Take the data below and extract the lines from the one with "Click Kyo Sato's 7.24 rating badge" to the one with "Open the Touch Up eye icon", inclusive, exactly as written.

▶ [Source information]:
'''

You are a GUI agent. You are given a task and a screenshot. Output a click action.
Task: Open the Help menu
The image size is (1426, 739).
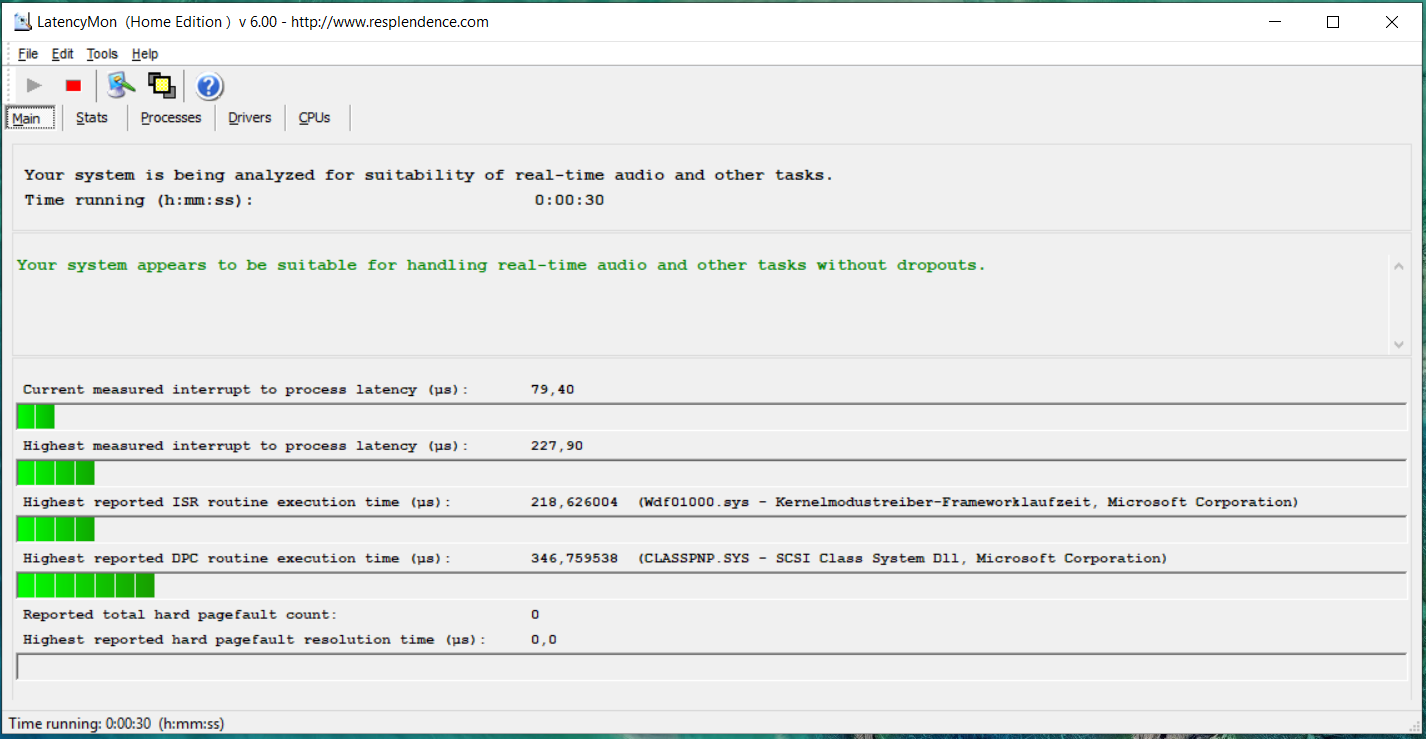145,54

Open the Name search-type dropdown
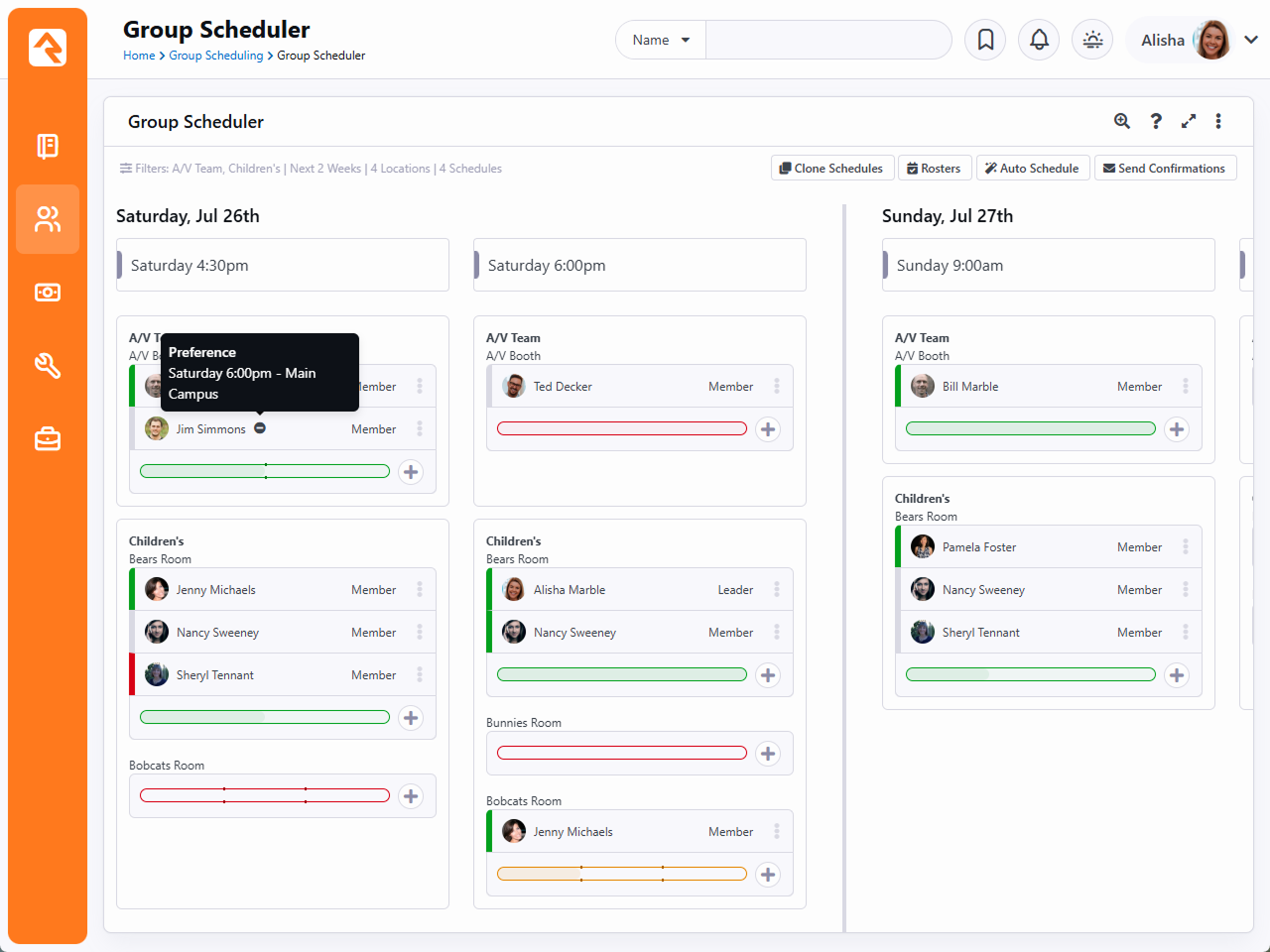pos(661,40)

'''
'''

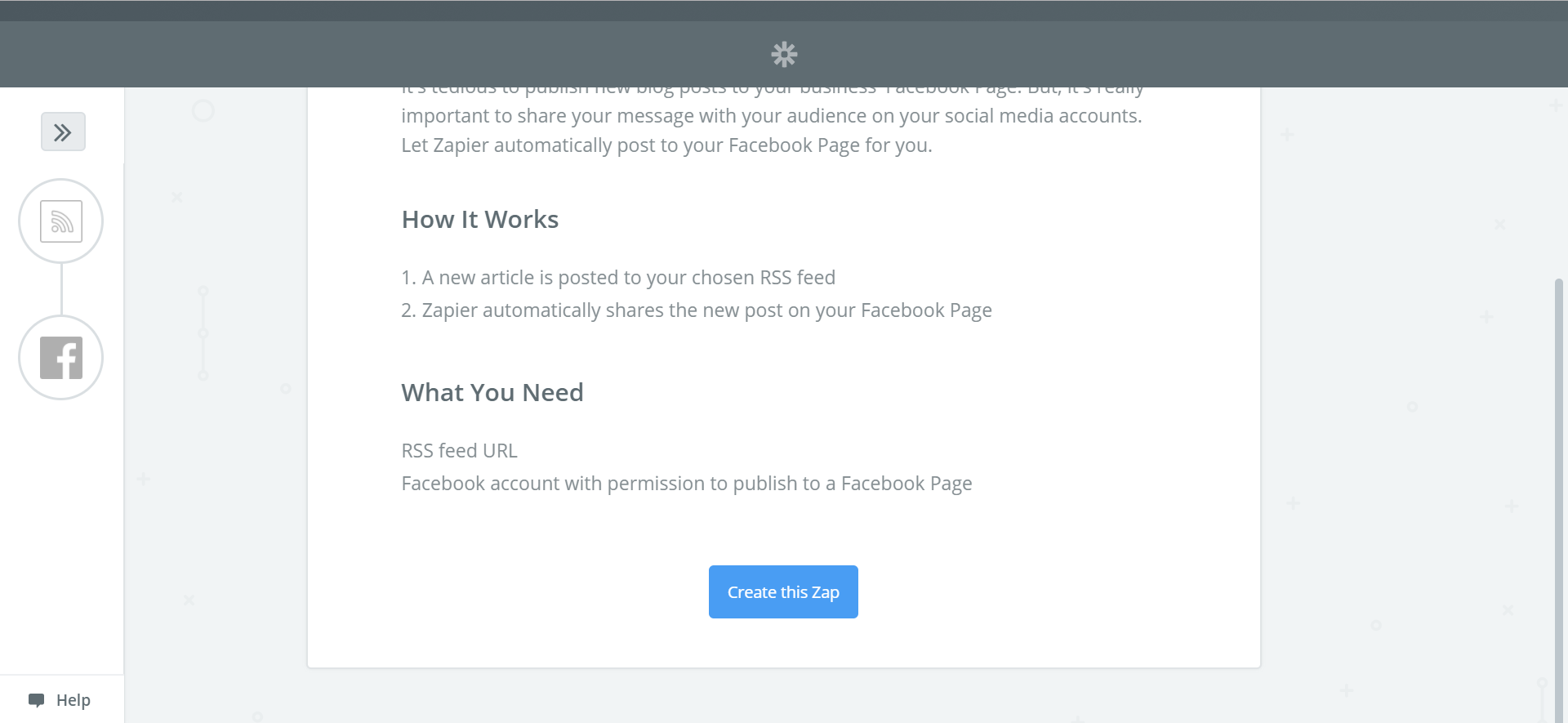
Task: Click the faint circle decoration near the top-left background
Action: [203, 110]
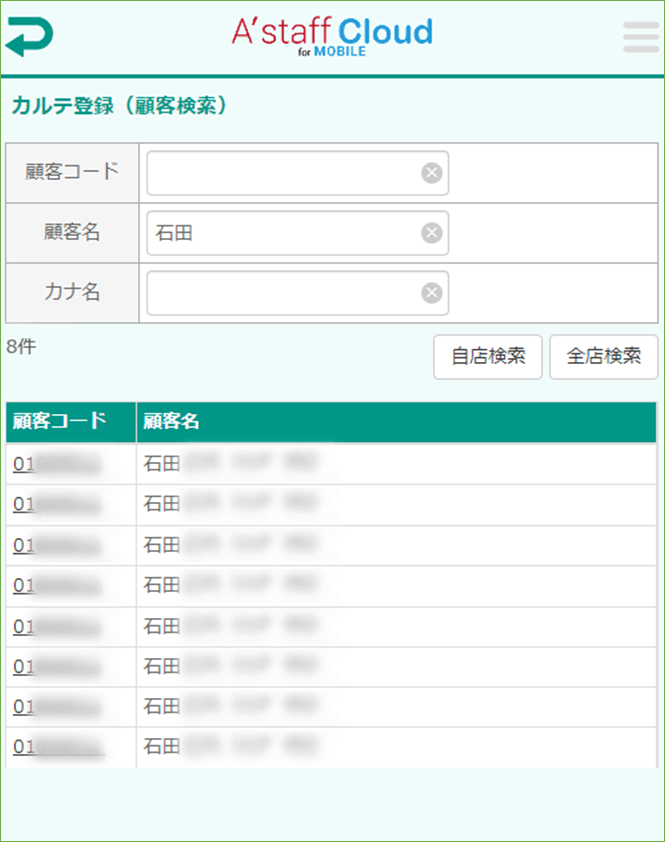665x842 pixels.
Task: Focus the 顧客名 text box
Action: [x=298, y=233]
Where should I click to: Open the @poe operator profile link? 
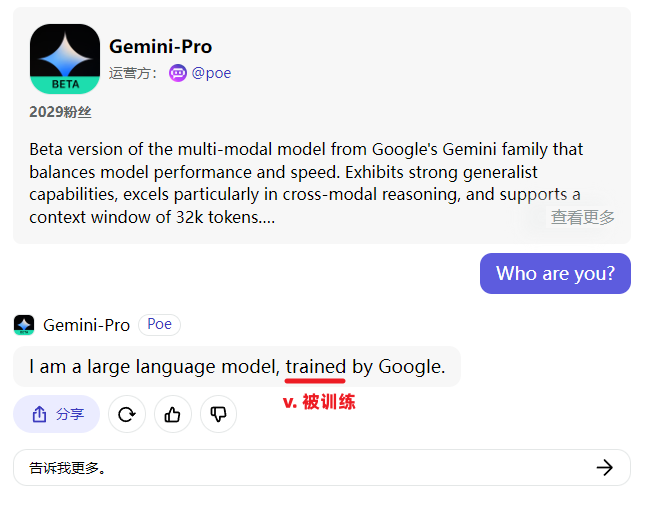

'''
'''

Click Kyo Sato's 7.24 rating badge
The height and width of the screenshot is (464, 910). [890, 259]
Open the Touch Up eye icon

'''

▶ [Answer to this task]:
Click Kyo Sato's 7.24 rating badge
The height and width of the screenshot is (464, 910). [890, 259]
Open the Touch Up eye icon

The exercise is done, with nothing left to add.